_DOCUMENT EXTRACT_.
++++
Saturday, 30 November 2013

Shoot for the moon

So it has been a while since my last update; I have had a big deadline at work, a skip to fill and I have even started working on a novel (laughs), that is if a rambling, notional-idea and two sentences count.

A number of anniversaries have passed; the anniversary of 10 years since Saloon's final gig and the effective split of the band, and of course, the never-welcome sad anniversary of Mike’s death. Our thoughts, as ever, are with his family and friends.

So what to report, firstly we had a nice email from a guy called Joshua. He had an article, published in the Journal Gulf Coast  (18.1 Winter / Spring 2006), which we had never heard about before, and was inspired the Shopping 7” single. He is going to be having a collection of his essays published in a book called Annotated Mixtape and he asked for the song Shopping to be included on an accompanying CD. We of course were happy to agree, and I think this will be the first Saloon (re)release since Lo-Fi Sounds in 2006. Details of the project and an excerpt from the essay can be found on his website


I finally got around to convincing my wife that we should watch Berberian Sound Studio , the most recent movie by Peter Strickland with wonderful soundtrack by Broadcast. Peter was the main man behind Sonic Catering Band, with whom we shared the ‘Impact / Bodypop’ single and played a couple of gigs with, notably I think a RoTa show. Anyway I really loved it; it reminded me a bit of of Persona by Bergman, Repulsion by Polanski with a touch of Godard / Brecht / Vampyros Lesbos thrown in for good measure. What I think annoyed some people, but what I really loved was the fact it didn’t fall into becoming a slasher / horror flick at the end, which was the obvious route. And I love films that don't make any obvious sense. Anyway I loved it although my wife thought it was ‘a bit out there’ for her liking.
++++
_RAW DATA_.
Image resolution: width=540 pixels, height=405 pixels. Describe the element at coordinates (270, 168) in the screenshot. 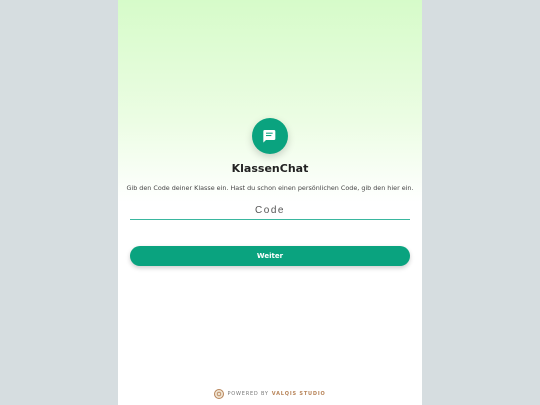

I see `app-title: KlassenChat` at that location.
++++
_WORK ORDER A_.
Reproduce word for word the part of the blog post above that opens with the words containing "Saturday, 30 November" and closes with "two sentences count.".
_WORK ORDER B_.
According to the blog post above, what is the title of the book in which Joshua's essay collection is going to be published?

_OUTPUT A_.
Saturday, 30 November 2013

Shoot for the moon

So it has been a while since my last update; I have had a big deadline at work, a skip to fill and I have even started working on a novel (laughs), that is if a rambling, notional-idea and two sentences count.

_OUTPUT B_.
Annotated Mixtape